Make sure to define your network as such.

Network interface#

The wrapper expects the network to define the following interface:

Name	Direction	Type	Description
`clk`	`in`	`std_logic`	Clock Signal
`valid_in`	`in`	`std_logic`	`'1'` on rising edge signals valid input data
`valid_out`	`out`	`std_logic`	`'1'` on rising edge signals valid output data
`rst`	`in`	`std_logic`	asynchronous reset set to `'1'` to reset the network set to `'0'` to release the reset and allow processing
`d_in`	`in`	`std_logic_vector`	input data window
`d_out`	`out`	`std_logic_vector`	all output data

Known Issues#

The final shift register is always created, even in cases where the network does not need it, because the result can be read from the last layer directly. In the future we could just check whether network output dimension is the same as result dimension and skip the shift register in that case.

Example#

Assuming we have a 1d-cnn processing a time series with three input channels, twelve bit per input channel and time step and a total of 120 time steps, we would set DATA_IN_WIDTH=12 and DATA_IN_DEPTH=3*120. When receiving that data from the middleware we expect it to be padded to result in a sample of 360 points, each having a size of 16 bit.

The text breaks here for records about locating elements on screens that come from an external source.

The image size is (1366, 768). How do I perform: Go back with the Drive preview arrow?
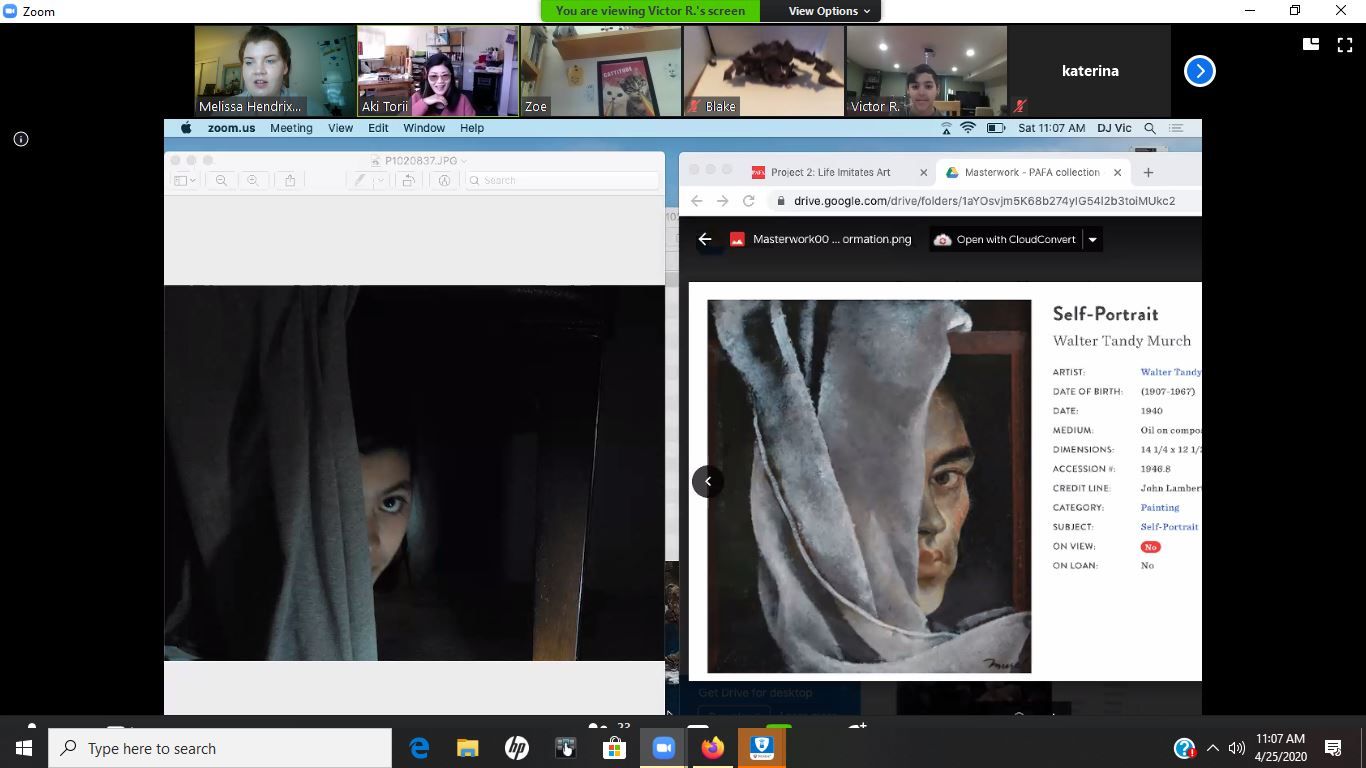point(705,239)
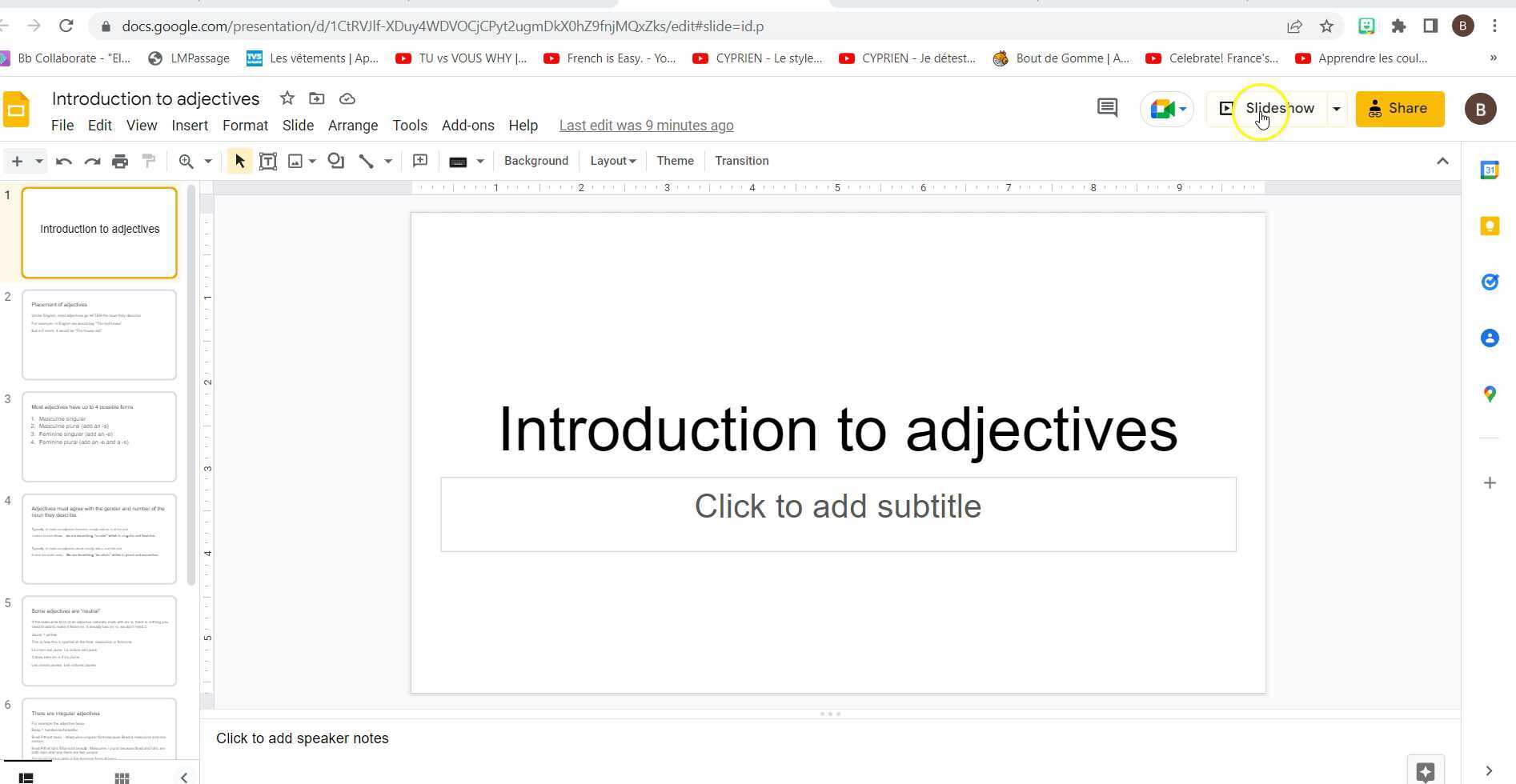This screenshot has width=1516, height=784.
Task: Open the Format menu
Action: [245, 125]
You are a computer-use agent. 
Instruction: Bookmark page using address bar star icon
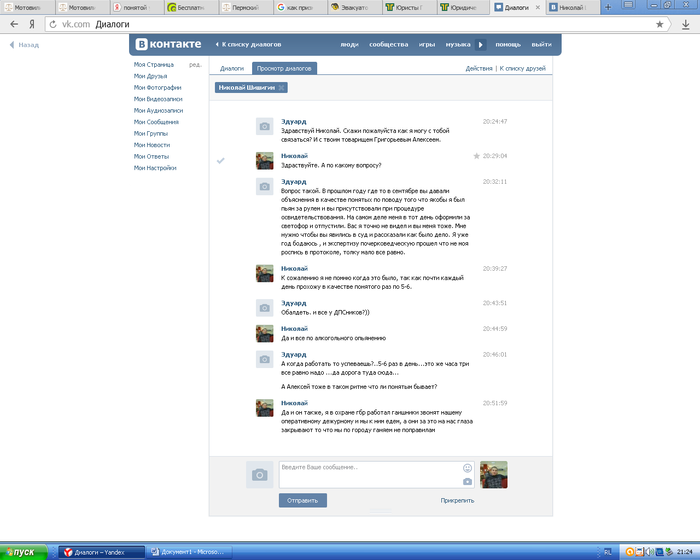click(659, 23)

Before that data is provided to the network it will be stored in a buffer of \(3\cdot120\cdot12\) bit. The KERNEL_SIZE and STRIDE parameters of the buffered network wrapper together with the DATA_IN_* determine how this input will be fed to the network component. The network is connected to the above buffer using a sliding window of KERNEL_SIZE performing steps of size STRIDE per clock cycle until the end of the buffer is reached.